How to complete this task:
From the data below, copy exactly the lines that lie between the one holding "Instruction: Select model NF08-02-64" and the one holding "You are a computer-use agent. Screen", including both, and nothing more.

The input:
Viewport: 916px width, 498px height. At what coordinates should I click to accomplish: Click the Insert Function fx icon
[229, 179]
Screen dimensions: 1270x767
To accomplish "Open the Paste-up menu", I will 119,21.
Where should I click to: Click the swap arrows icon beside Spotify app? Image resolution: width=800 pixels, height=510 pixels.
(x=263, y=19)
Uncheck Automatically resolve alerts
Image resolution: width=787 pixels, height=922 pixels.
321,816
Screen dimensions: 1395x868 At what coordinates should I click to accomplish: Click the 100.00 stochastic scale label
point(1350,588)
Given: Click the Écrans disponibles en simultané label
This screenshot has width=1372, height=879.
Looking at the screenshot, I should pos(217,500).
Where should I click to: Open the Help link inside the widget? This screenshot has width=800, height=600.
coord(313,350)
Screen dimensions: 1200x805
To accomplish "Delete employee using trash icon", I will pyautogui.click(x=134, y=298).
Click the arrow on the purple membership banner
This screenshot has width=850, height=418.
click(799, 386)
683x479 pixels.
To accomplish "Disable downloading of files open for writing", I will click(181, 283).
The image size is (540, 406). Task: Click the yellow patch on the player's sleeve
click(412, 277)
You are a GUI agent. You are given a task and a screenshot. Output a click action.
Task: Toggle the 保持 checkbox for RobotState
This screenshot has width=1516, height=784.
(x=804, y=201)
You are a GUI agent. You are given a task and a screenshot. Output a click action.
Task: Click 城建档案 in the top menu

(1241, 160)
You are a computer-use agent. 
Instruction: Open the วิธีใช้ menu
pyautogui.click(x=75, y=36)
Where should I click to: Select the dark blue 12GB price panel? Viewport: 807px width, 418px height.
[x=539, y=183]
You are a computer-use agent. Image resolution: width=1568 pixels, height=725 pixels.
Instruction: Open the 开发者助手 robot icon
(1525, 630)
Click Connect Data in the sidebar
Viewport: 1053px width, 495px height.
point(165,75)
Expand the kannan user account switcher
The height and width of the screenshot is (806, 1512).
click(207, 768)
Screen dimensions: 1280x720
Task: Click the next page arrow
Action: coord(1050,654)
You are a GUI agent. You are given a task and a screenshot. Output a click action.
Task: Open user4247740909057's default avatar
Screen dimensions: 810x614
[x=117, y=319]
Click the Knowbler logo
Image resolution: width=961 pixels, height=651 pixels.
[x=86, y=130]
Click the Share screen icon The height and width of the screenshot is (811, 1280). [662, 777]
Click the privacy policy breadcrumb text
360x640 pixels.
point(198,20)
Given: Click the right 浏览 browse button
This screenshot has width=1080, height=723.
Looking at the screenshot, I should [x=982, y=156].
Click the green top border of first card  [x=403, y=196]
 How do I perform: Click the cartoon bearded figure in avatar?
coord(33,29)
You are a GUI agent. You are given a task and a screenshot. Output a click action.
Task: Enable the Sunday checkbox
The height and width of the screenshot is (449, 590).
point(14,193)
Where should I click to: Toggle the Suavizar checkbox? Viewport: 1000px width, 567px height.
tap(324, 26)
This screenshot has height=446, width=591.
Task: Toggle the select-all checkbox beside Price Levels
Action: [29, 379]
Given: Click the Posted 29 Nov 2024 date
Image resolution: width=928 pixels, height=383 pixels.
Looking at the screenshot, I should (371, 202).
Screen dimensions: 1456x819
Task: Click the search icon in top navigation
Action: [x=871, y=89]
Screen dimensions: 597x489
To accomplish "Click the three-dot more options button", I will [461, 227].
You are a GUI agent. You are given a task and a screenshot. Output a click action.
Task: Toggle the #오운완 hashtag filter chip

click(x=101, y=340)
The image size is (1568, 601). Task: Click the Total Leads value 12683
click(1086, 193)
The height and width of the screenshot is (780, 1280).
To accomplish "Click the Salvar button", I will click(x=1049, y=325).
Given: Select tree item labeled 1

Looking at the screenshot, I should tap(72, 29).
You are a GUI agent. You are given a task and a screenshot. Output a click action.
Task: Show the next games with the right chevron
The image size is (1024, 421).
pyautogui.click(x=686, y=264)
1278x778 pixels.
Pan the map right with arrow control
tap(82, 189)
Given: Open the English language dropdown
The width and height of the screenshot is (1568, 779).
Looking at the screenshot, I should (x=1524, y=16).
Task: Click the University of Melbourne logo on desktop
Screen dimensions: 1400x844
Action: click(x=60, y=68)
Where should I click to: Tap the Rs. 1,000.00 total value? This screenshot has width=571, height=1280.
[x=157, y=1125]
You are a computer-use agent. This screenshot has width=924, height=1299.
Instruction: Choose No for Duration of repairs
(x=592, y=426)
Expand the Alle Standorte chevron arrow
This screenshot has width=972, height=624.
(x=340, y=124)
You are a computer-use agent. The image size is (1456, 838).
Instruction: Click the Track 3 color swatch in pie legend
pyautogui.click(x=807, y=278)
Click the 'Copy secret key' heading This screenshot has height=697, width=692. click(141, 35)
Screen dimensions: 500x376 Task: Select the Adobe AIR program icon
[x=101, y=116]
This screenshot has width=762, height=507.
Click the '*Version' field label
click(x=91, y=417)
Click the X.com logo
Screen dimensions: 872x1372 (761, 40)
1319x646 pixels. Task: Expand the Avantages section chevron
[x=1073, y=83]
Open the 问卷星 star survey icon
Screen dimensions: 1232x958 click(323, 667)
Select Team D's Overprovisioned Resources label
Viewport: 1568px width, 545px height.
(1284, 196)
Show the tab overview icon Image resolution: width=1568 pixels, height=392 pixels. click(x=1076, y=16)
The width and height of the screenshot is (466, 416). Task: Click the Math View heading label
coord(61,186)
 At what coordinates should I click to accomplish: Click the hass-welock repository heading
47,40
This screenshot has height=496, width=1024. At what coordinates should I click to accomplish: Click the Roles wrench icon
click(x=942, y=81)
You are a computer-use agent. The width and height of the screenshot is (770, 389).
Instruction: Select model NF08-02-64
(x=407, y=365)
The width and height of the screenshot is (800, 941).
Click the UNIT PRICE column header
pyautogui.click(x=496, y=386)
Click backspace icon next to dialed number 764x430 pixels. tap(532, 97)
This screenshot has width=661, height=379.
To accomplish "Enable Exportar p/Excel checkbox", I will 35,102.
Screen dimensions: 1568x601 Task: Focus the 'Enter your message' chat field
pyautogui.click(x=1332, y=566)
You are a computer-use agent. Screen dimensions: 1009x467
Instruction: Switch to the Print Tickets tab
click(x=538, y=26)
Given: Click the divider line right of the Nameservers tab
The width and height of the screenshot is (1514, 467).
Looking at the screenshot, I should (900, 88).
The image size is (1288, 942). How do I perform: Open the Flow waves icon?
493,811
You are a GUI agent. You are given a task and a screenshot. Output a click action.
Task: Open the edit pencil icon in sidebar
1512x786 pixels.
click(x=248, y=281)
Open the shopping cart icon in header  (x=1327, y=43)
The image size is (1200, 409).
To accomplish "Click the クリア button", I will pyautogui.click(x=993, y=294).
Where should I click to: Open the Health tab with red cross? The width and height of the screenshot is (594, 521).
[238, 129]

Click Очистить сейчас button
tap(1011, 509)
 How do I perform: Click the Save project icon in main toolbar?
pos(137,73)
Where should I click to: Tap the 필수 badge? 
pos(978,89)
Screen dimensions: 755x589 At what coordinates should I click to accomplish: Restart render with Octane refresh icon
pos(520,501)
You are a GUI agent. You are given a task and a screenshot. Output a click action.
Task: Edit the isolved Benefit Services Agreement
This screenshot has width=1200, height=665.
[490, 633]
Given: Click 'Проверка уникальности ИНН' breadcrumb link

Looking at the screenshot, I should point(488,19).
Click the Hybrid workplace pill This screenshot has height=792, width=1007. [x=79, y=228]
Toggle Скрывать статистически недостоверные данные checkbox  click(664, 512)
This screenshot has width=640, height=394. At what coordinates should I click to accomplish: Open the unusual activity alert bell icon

Output for this task:
Instruction: Select model NF08-02-64
(x=407, y=365)
The width and height of the screenshot is (800, 941).
Click the UNIT PRICE column header
pyautogui.click(x=496, y=386)
Click backspace icon next to dialed number 764x430 pixels. tap(532, 97)
This screenshot has width=661, height=379.
To accomplish "Enable Exportar p/Excel checkbox", I will 35,102.
Screen dimensions: 1568x601 Task: Focus the 'Enter your message' chat field
pyautogui.click(x=1332, y=566)
You are a computer-use agent. Screen dimensions: 1009x467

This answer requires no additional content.